▸ Saved data entries
• • • • •

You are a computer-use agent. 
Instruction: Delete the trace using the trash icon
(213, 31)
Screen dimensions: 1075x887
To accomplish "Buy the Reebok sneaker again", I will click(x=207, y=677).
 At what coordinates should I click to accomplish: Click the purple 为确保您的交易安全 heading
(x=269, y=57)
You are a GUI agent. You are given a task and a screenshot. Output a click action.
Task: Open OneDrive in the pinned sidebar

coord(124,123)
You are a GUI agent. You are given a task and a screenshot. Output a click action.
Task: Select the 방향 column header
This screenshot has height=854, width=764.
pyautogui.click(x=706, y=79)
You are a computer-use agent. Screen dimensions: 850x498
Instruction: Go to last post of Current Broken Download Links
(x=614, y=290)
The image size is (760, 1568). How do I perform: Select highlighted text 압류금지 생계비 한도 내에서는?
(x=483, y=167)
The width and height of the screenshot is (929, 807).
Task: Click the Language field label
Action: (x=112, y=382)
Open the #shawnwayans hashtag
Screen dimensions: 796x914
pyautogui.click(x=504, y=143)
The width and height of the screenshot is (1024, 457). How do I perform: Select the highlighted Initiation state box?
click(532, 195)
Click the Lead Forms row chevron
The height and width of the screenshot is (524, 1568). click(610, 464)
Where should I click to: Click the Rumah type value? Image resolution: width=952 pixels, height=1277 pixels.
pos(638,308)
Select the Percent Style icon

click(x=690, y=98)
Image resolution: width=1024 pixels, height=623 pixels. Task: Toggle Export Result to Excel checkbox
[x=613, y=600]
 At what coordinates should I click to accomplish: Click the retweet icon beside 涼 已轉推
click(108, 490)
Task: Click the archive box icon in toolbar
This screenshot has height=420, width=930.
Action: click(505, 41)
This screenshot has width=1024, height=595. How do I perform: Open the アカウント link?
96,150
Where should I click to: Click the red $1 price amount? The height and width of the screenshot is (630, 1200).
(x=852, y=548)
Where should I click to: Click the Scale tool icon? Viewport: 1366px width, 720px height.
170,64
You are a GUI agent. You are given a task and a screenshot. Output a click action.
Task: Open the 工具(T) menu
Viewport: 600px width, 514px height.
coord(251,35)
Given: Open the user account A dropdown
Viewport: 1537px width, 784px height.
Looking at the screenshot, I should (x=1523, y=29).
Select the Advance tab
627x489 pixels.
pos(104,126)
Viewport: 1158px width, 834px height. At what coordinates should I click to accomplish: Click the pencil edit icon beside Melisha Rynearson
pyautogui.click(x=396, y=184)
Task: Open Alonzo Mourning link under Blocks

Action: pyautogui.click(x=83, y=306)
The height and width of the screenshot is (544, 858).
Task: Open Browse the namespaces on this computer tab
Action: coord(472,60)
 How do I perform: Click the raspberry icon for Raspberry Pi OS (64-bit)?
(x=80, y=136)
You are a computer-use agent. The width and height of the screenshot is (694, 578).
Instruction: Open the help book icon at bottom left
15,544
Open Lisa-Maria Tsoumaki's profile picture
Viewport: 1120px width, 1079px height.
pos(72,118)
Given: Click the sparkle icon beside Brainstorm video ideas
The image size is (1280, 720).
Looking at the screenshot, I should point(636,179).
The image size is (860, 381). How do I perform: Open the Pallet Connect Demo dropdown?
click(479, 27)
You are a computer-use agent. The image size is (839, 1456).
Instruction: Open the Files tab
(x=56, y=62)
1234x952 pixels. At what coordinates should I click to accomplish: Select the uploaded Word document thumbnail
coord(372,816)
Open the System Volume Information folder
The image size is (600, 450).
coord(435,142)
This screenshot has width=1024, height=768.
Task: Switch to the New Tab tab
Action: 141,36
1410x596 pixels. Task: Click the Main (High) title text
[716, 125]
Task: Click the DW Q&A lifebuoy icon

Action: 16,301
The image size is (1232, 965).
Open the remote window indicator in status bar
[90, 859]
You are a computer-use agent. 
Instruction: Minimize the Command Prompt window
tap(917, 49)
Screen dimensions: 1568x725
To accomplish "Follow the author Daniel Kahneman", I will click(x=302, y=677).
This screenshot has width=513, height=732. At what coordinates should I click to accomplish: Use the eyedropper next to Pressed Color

• • • • •

▸ About this exercise
Looking at the records, how many of the lines contain the string "will"? Only the number should be given.

▸ Written response
2